= Armando Bernabiti =

Italian architect

Armando Bernabiti (Crevalcore, 4 March 1900 – Crevalcore, 4 March 1970) was an Italian architect.

==Life and career==

Born in Crevalcore, Bernabiti studied at the Academy of Fine Arts in Bologna and began working as an architect in Paris and Rome. He designed public and private buildings in a mostly Rationalist style, though with strong influence from local vernacular architecture.

=== Portolago ===
In 1923, Bernabiti was invited by Benito Mussolini along with Rodolfo Petracco to design the city of Portolago in Leros. The city's planning and architecture was inspired by modernism, Futurism, and classical geometry.
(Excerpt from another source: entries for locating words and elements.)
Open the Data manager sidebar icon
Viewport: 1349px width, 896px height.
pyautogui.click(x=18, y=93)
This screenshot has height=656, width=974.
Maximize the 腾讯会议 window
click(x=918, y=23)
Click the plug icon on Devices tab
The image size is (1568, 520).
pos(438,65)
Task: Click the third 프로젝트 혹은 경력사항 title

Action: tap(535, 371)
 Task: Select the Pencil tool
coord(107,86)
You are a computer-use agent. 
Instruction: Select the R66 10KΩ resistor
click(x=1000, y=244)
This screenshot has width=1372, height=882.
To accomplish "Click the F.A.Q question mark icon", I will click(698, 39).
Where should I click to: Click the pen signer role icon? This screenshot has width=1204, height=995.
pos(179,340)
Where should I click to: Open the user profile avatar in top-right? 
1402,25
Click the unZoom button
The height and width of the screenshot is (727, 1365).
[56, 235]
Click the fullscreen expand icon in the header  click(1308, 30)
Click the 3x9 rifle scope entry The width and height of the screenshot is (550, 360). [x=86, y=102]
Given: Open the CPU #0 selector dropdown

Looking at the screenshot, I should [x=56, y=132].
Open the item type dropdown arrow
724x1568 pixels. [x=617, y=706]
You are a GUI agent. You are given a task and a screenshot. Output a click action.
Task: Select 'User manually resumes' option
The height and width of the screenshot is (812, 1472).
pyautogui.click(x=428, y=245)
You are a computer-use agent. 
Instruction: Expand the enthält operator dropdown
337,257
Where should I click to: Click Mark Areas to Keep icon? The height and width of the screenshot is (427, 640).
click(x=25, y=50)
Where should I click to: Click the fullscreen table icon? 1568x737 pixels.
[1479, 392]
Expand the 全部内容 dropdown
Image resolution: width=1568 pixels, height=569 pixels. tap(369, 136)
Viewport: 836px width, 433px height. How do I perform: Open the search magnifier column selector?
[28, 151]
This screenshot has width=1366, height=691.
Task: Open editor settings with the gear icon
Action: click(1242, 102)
Described as "the only truly rationalist town outside of Italy", their work on Portolago has been praised for its beauty, imagination and inclusivist nature.

=== Rhodes ===

National Theatre of Rhodes, 2012

In 1927, he moved to the Dodecanese, which had been an Italian possession since 1912. Much of his work in Rhodes to helped to solidify Italian dominance on the island by transforming it into a destination for culture and tourism. His first work in Rhodes was the Archaeological Museum square in 1928. The design aimed to restore of the original character of the buildings with cues from Italian architecture to make it feel familiar to visitors.

Aquarium of Rhodes, 2023

The Aquarium of Rhodes, an Art Deco design, was constructed between 1934 and 1935. When it first started operations in 1937, it was named the Reale Istituto di Ricerche Biologiche di Rodi (Royal Biological Research Institute of Rhodes). Research here included the hydrology, sponges, and fisheries of the Aegean. In 1937, Bernabiti designed the National Theatre of Rhodes (previously Teatro Giacomo Puccini) in the International Style with glass brick masonry.
Using a modernist style, Bernabiti designed the Town Hall and the Casa del Fascio, the Cinema Theatre Roma, the Hotel Roma, a primary school and nursery, residential and commercial areas, and residences for military officers. The ELLI building was designed and built from 1936 to 1938 to house bathing facilities, a refreshment room, and a diving boat in the sea. It is designed in an eclectic style, blending the modernism with oriental details, to feature a prominent circular hall with arched window doors and numerous lozenge-form skylights.

=== Other work ===
His other notable works include the Diagoras Stadium, St. Francis of Assisi Cathedral, and the Kallithea Thermal baths. In Kos, he designed both the Casa del Fascio and the Casa del Balilla.